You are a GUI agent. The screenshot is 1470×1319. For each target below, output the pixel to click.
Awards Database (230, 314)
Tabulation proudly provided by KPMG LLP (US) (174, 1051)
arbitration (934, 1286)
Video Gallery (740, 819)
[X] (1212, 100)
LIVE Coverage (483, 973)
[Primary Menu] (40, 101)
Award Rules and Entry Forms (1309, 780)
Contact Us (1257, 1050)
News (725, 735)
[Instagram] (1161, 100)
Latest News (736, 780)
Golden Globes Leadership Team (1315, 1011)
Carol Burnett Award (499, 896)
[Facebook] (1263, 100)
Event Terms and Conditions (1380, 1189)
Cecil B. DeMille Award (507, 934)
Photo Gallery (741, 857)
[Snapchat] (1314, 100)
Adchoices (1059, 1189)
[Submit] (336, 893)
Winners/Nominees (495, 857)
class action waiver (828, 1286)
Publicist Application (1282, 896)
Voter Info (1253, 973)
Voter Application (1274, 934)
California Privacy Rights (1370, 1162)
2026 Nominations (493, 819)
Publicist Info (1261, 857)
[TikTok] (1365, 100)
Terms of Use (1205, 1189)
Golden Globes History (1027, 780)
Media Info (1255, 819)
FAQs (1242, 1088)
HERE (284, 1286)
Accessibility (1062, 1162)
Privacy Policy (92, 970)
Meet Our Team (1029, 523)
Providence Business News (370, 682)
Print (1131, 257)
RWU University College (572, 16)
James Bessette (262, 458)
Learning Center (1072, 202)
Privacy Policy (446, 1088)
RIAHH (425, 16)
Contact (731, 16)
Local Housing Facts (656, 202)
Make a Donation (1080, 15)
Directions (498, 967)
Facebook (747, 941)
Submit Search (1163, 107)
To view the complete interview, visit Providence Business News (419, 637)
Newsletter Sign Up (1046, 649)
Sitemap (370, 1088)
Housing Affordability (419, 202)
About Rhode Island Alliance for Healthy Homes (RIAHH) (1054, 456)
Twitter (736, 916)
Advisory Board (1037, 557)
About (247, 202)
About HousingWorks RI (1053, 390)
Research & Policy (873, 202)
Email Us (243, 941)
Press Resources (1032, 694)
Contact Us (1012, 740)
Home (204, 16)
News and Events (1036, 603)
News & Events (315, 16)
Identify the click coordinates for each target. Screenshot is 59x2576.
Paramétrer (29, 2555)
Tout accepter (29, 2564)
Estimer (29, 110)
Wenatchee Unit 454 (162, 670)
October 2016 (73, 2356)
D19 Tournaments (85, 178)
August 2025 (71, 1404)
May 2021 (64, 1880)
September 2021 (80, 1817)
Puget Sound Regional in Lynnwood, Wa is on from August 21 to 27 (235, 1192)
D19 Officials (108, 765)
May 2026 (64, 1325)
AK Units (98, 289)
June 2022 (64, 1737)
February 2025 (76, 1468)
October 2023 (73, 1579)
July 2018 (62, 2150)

# # # #

# Exercise brief:
Read through the entries above, and wherever a line holds the string "August", copy it.

# Answer area:
August 2025 (71, 1404)
Puget Sound Regional in Lynnwood, Wa is on from August 21 to 27 (235, 1192)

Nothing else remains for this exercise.